Book. Specialist in medieval Arab philosophy, Rémi Brague book, in on islam, a series of reflections on the Muslim tradition, of which he distinguishes four meanings: a relationship to divinity, a religion, a civilization, and all believers marked by the heritage of a civilization – four meanings which overlap and sometimes get confused. The author shows the richness of the philosophical and scientific tradition in the Arabic language, as well as the importance of this tradition in Latin Europe from the twelfthe century. But, in his eyes, talking about ” debt “ of the West towards the Arab world does not make sense: the Arab thinkers have simply monopolized, according to him, the intellectual traditions of Greece, Persia and others in order to transform them.
The professor emeritus at Paris-I also intends to deconstruct the “watered down speeches” of those who present the history of the relations between Muslim sovereigns and Jewish and Christian subjects in an idealized way according to him, or who affirm that violence and jihad are foreign to the ” TRUE “ Islam, essentially peaceful: to support his point, he cites numerous texts, ranging from hadiths (collections of acts or words of the Prophet and his companions) to jurists and theologians of the Middle Ages, which legitimize violence against enemies of Islam.

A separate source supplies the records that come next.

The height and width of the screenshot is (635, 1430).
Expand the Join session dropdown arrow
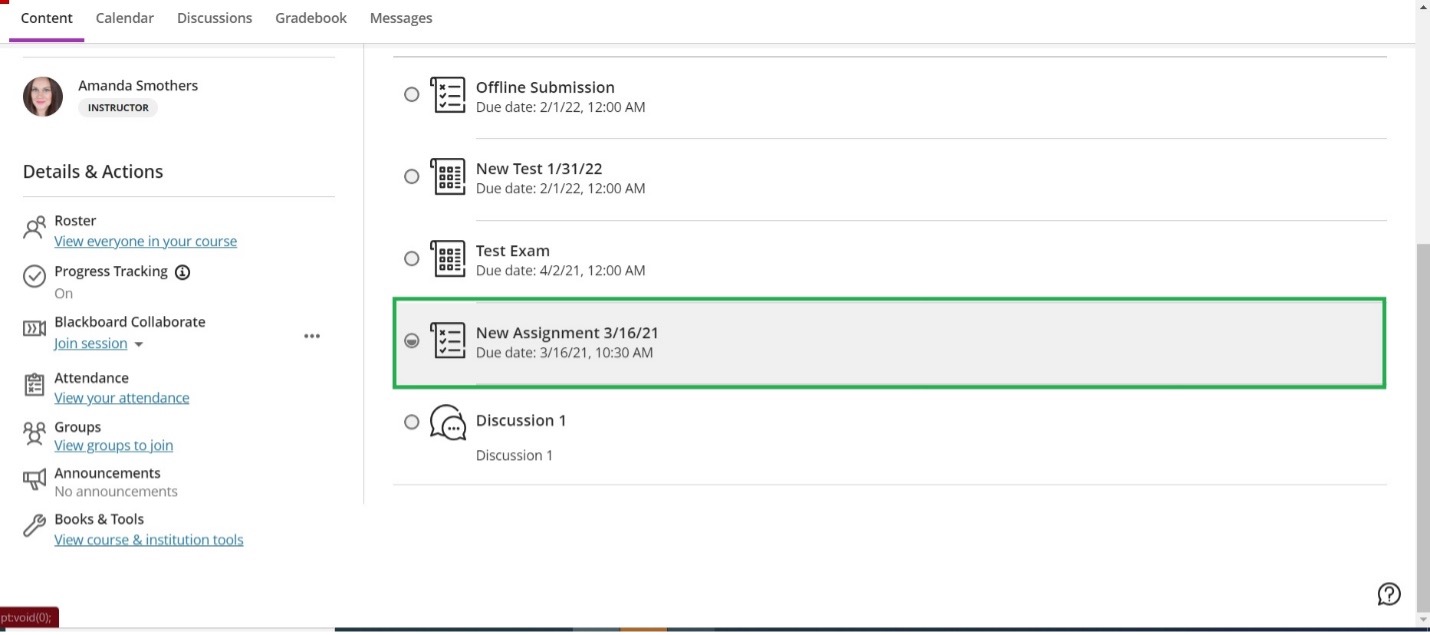tap(139, 345)
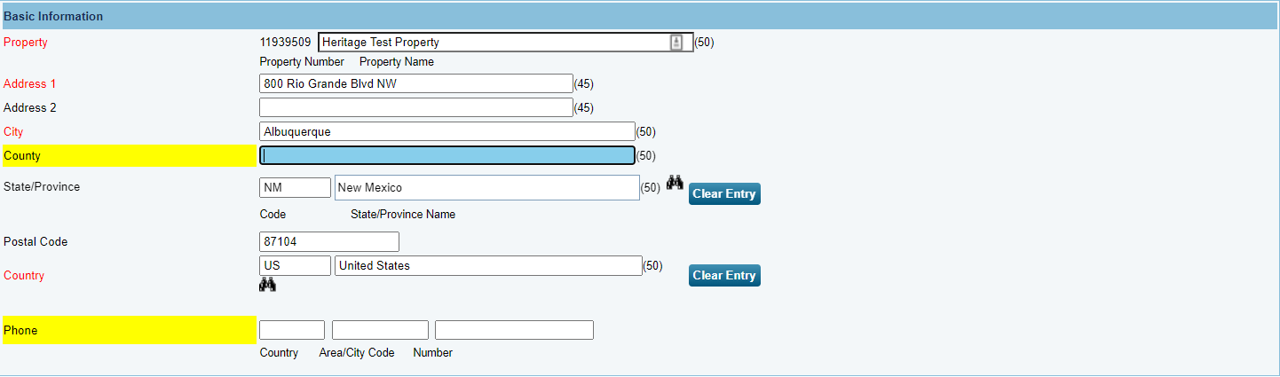Click the highlighted County input box

coord(447,155)
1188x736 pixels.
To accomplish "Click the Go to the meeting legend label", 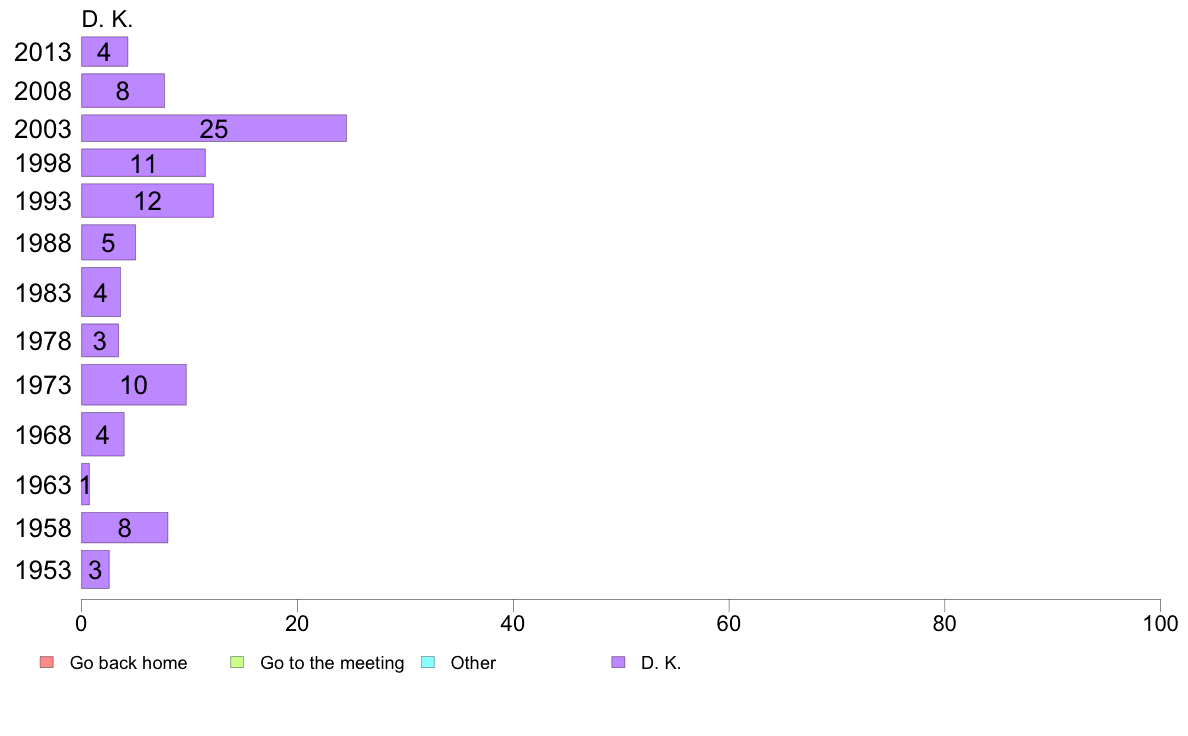I will (332, 662).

If the great erudition of the author and his knowledge of the texts bring richness and complexity to these remarks, they contribute at the same time to making them obscure for the uninitiated. Thus, evoking the ideologies of conquest, he jumps from Al-Ghazali to the XIe century to Sayyid Qutb in the XXe century, without explaining that the latter was a theoretician of the Muslim Brotherhood.
Elsewhere, it passes from the Ottoman traveler Evliya Celebi to the XVIIe century at Riad Sattouf in the 21ste century. These leaps in time presuppose, on the part of the reader, a detailed knowledge of very different historical contexts, contexts that the author does not always master. He speaks, for example, of“Alphonse the Wise in newly reconquered Toledo”which he places at the XIIe century – in fact, Toledo was conquered in 1085 by Alfonso VI of Castile, while Alfonso X ” The wise man “ (1221-1284) reigned mainly from Seville.
Lack of historical context
Some errors are more troublesome. The author “proposes a very simple law: each religion tolerates – more or less – the one or those that preceded it”. Very simple law, indeed, but quite far from historical reality. In particular, he asserts that “in medieval Christianity, there was a place for Jews”. This ignores the long history of the persecution of the Jews in Europe, who were, from the Middle Ages to the XXe century, regularly victims of outlandish accusations, assaults and massacres; many European kings expelled the Jews from their territory (including the King of France Philippe IV le Bel, in 1306). From medieval times to the mid-twentieth centurye century, Jews were more accepted in Muslim states than in Christian Europe.